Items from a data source
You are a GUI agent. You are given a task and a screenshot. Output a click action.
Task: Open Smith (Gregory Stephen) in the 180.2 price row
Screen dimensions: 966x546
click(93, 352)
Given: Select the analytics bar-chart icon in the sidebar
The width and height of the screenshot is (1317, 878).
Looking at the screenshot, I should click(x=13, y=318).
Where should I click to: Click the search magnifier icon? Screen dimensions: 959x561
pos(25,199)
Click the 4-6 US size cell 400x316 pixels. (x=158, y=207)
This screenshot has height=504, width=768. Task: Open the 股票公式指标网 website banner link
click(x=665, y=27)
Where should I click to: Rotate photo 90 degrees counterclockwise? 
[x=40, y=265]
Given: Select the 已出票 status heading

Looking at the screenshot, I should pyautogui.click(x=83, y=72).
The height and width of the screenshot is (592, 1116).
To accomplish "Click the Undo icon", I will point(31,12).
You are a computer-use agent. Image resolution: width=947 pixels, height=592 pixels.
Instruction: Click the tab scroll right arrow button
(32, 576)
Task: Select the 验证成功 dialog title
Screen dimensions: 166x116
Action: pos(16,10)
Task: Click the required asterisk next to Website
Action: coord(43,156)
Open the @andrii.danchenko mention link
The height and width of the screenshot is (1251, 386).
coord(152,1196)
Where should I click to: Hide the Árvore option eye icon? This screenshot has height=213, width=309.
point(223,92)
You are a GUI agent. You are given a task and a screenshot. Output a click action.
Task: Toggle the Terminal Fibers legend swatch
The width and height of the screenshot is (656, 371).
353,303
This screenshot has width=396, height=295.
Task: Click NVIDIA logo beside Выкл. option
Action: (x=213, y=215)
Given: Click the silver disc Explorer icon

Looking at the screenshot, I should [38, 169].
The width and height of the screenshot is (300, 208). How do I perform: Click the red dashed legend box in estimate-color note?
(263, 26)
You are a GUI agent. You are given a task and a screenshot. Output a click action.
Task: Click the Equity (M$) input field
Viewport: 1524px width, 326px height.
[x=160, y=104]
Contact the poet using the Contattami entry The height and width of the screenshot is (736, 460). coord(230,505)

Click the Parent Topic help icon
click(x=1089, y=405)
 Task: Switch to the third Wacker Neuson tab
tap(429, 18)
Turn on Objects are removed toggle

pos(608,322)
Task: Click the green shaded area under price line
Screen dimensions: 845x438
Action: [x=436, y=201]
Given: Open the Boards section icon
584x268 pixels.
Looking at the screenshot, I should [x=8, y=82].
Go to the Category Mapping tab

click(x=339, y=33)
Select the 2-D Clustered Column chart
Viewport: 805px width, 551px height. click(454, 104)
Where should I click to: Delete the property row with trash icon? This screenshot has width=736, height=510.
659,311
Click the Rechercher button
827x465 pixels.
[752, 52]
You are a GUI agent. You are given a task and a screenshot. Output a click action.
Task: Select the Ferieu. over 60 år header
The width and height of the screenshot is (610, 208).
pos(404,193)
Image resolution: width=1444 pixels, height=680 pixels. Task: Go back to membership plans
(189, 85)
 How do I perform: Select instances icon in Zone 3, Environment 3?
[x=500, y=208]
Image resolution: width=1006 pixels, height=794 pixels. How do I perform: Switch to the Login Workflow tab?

■ YOUR GOAL ■
Each line in the data that holds the string "price" should be found and copied.

■ ANSWER TO THE PROBLEM ■
Task: Open Smith (Gregory Stephen) in the 180.2 price row
Task: Click the green shaded area under price line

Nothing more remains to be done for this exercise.